Everything about Medieval Latin totally explained
Medieval Latin was the form of
Latin used in the
Middle Ages, primarily as a medium of scholarly exchange and as the
liturgical language of the medieval
Roman Catholic Church, but also as a language of science, literature, law, and administration. Despite the clerical origin of many of its authors, Medieval Latin shouldn't be confused with
Ecclesiastical Latin. There is no real consensus on the exact boundary where
Late Latin ends and Medieval Latin begins. Some scholarly surveys begin with the rise of early
Christian Latin in the middle of the
4th century, others around the year
500.
Changes in vocabulary, syntax, grammar and orthography
Influences
Medieval Latin was characterized by an enlarged vocabulary, which freely borrowed from other sources. It was heavily influenced by the language of the
Vulgate, which contained many peculiarities alien to Classical Latin that were the consequence of more or less direct translation from
Greek and
Hebrew; these peculiarities were mirrored not only in its vocabulary, but also in its grammar and syntax.

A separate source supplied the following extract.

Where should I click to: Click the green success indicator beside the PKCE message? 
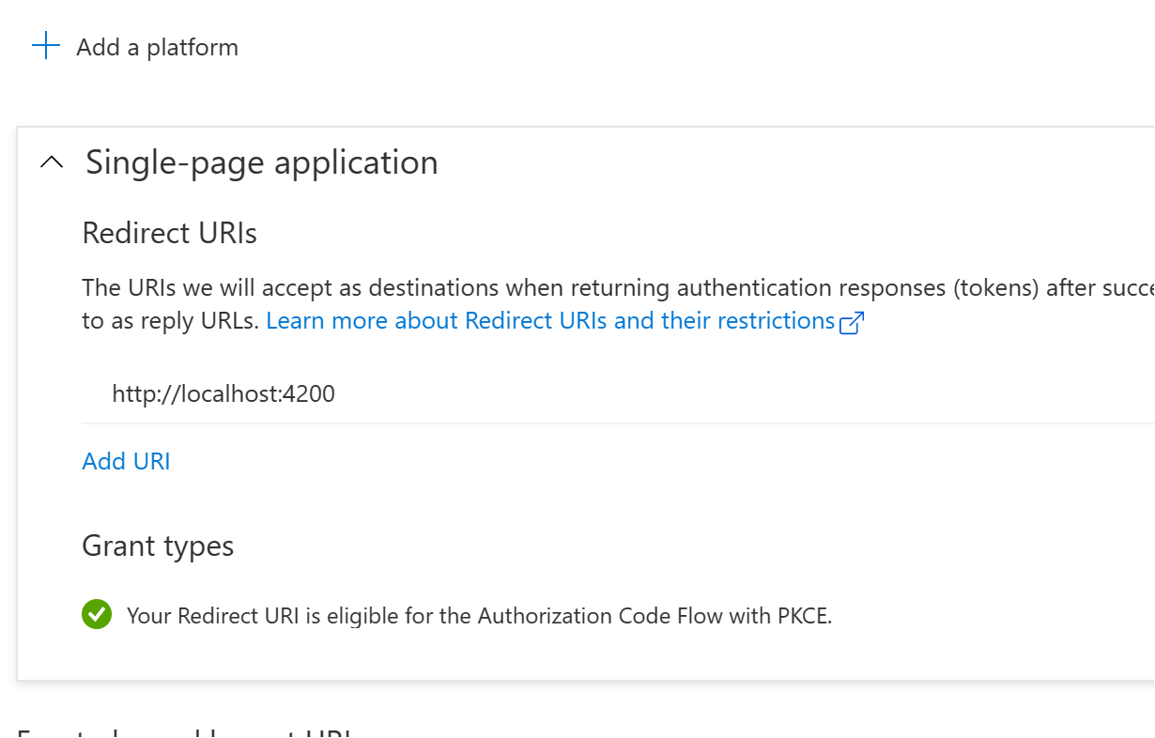point(97,615)
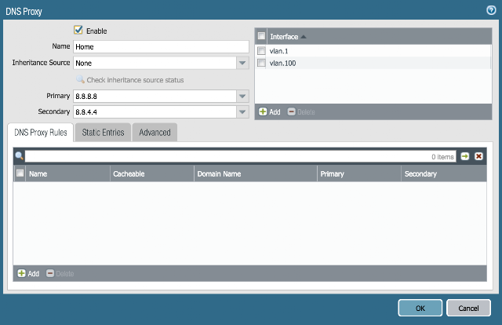
Task: Check the vlan.100 interface checkbox
Action: [261, 63]
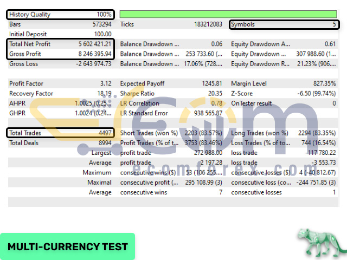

Greek provided much of the technical vocabulary of
Christianity. The various
Germanic languages spoken by the Germanic tribes, who invaded western Europe, were also major sources of new words. Germanic leaders became the rulers of western Europe, and words from their languages were freely imported into the vocabulary of law. Other more ordinary words were replaced by coinages from
Vulgar Latin or Germanic sources because the classical words had fallen into disuse.
Latin was also spread to areas such as
Ireland and
Germany, where
Romance languages were not spoken and which had never known
Roman rule. Works written in these lands where Latin was a learned language with no relation to the local vernacular also influenced the vocabulary and syntax of medieval Latin.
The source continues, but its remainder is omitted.